16 Maar hij zal voor zich de paarden niet vermenigvuldigen, en het volk niet doen wederkeren naar Egypte, om paarden te vermenigvuldigen; terwijl de HEERE ulieden gezegd heeft: Gij zult voortaan niet wederkeren door dezen weg.
Men han skal ikkje halda mange hestar, og ikkje senda folket attende til Egyptarland, so han kann få seg mange hestar; for Herren hev sagt dykk: «Den vegen skal de ikkje fara meir!»
17 Ook zal hij voor zich de vrouwen niet vermenigvuldigen, opdat zijn hart niet afwijke; hij zal ook voor zich geen zilver en goud zeer vermenigvuldigen.

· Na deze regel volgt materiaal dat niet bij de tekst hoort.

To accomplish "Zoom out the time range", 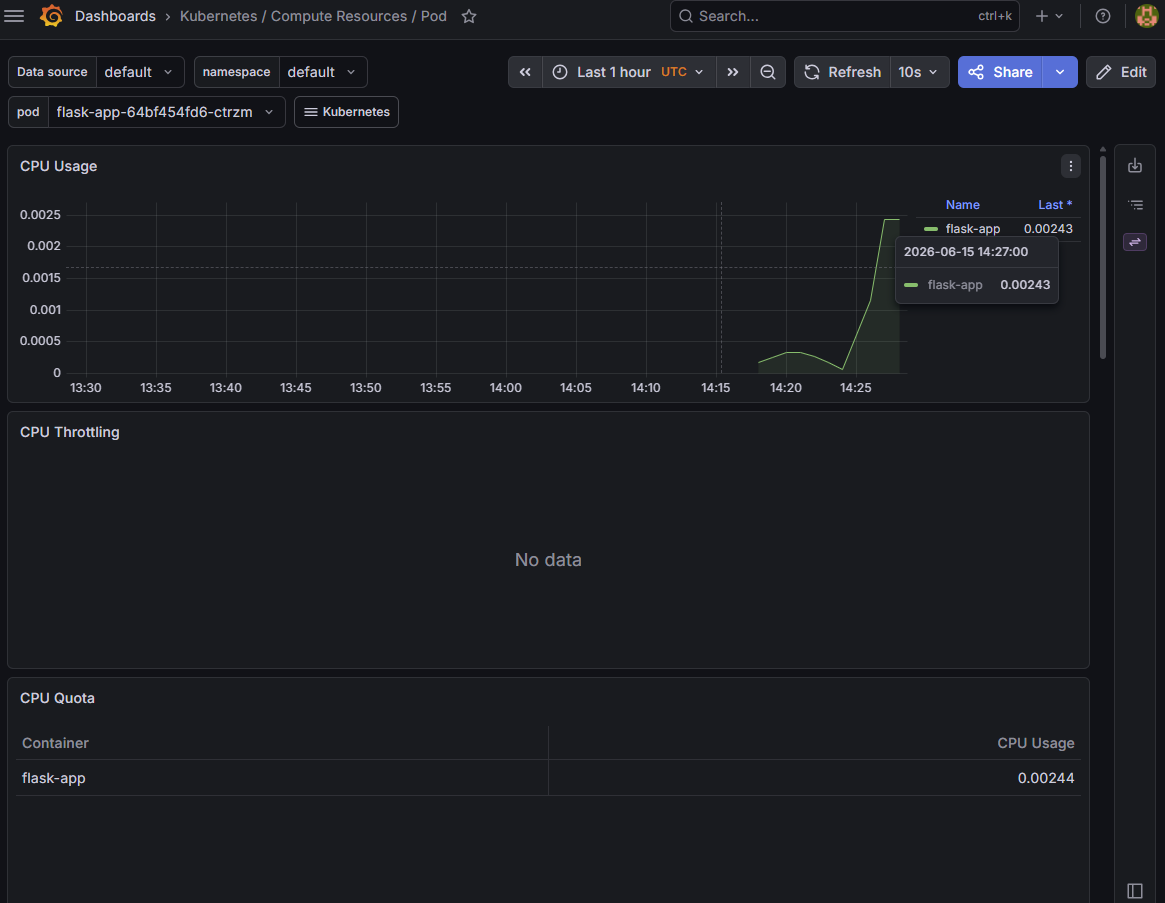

Og han skal ikkje taka seg mange konor, so hugen hans kjem på avveg. Ikkje heller skal han draga i hop mykje sylv og gull.
18 Voorts zal het geschieden, als hij op den stoel zijns koninkrijks zal zitten, zo zal hij zich een dubbel van deze wet afschrijven in een boek, uit hetgeen voor het aangezicht der Levietische priesteren is;
Når han hev stige upp på kongsstolen, skal han få denne lovi hjå Levi-prestarne og skrive henne av åt seg i ei bok;
19 En het zal bij hem zijn, en hij zal daarin lezen al de dagen zijns levens; opdat hij den HEERE, zijn God, lere vrezen, om te bewaren al de woorden dezer wet en deze inzettingen, om die te doen;
og den skal han hava hjå seg og lesa i alle sine livedagar, so han kann læra å ottast Herren, sin Gud, og bera alle desse lovbodi og fyresegnerne i hugen og liva etter deim,
20 Dat zijn hart zich niet verheffe boven zijn broederen, en dat hij niet afwijke van het gebod, ter rechterhand of ter linkerhand; opdat hij de dagen verlenge in zijn koninkrijk, hij en zijn zonen, in het midden van Israel.
og so han ikkje skal ovmoda seg yver brørne sine og koma burt ifrå lovi; då skal han liva lenge i riket sitt i Israel, både han og borni hans.